# AIM 1
List the five core principles of continuous improvement that the Kaizen Institute formally recognizes, as given in the continuous improvement passage.
# AIM 2
Please reproduce the continuous improvement passage between "1. Know your" and "with real data!", inclusive.
# AIM 3
Answer these questions from the continuous improvement passage.
(a) Which company developed the lean business philosophy?
(b) What kind of activities does continuous improvement involve identifying?
(c) What does the third principle tell you to go to?

# SOURCE

__________________________________________________

For those preferring less painful learning experiences, we have “kaizen,” the continuous process improvement model. Designed to catch small hitches before they become big problems, continuous improvement can turn issues around before they start taxing resources. For many organizations, it's become the bedrock for quality control and smoother project pipelines—but first, a little groundwork is in order.

Continuous improvement definition

Continuous improvement is an ongoing process of discovering new ways to improve a procedure, product, or service. It's a central tenet of the lean business philosophy developed by Toyota in the 1950s to reduce company waste. If it sounds general, that's because it is. At its core is nothing less than continually striving for improvements in all areas, or "kaizen."

It involves identifying wasteful activities, then analyzing them to discover and resolve the cause(s) to prevent damaged products, services, or relationships. In practice, the continuous improvement model is a reliable, time-tested way to reduce company waste, protect assets, and boost reputation.

What are the main principles of continuous improvement?

The Kaizen Institute formally recognizes five core principles of continuous improvement:

  1. Know your customer

  2. Let it flow, targeting zero waste

  3. Go to "gemba" (i.e., where the action happens!)

  4. Empower people by organizing teams

  5. Be transparent—and speak with real data!

__________________________________________________

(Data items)
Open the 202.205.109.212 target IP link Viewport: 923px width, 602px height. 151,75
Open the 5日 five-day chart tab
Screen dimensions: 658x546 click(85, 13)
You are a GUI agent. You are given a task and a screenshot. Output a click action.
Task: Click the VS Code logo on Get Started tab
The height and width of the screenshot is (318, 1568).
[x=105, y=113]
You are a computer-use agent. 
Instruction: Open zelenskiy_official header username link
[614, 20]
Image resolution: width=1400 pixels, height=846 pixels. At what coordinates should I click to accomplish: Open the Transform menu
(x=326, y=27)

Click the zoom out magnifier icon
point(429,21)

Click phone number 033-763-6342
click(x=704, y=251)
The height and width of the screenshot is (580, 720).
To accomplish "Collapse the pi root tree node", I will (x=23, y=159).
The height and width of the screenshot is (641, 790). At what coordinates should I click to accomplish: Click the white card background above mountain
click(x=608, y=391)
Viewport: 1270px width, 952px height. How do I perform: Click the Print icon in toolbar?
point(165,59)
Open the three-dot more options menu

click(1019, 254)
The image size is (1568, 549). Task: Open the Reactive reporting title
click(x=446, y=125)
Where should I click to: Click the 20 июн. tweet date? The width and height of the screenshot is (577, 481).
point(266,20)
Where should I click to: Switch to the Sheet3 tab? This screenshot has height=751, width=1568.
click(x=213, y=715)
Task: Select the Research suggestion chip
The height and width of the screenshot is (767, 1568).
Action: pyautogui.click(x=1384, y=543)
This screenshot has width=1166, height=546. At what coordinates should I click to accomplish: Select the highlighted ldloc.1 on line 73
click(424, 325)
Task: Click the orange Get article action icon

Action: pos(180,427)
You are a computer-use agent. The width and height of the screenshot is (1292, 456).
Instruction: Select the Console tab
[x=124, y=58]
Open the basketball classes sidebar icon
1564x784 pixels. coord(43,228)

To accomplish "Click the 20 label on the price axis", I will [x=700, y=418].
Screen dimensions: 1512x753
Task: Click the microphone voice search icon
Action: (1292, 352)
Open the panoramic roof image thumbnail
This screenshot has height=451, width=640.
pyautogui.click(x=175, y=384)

__________________________________________________

# CORRECT OUTPUT 1
1. Know your customer
2. Let it flow, targeting zero waste
3. Go to "gemba" (i.e., where the action happens!)
4. Empower people by organizing teams
5. Be transparent—and speak with real data!

# CORRECT OUTPUT 2
1. Know your customer

  2. Let it flow, targeting zero waste

  3. Go to "gemba" (i.e., where the action happens!)

  4. Empower people by organizing teams

  5. Be transparent—and speak with real data!

# CORRECT OUTPUT 3
(a) Toyota
(b) Wasteful activities
(c) "Gemba," where the action happens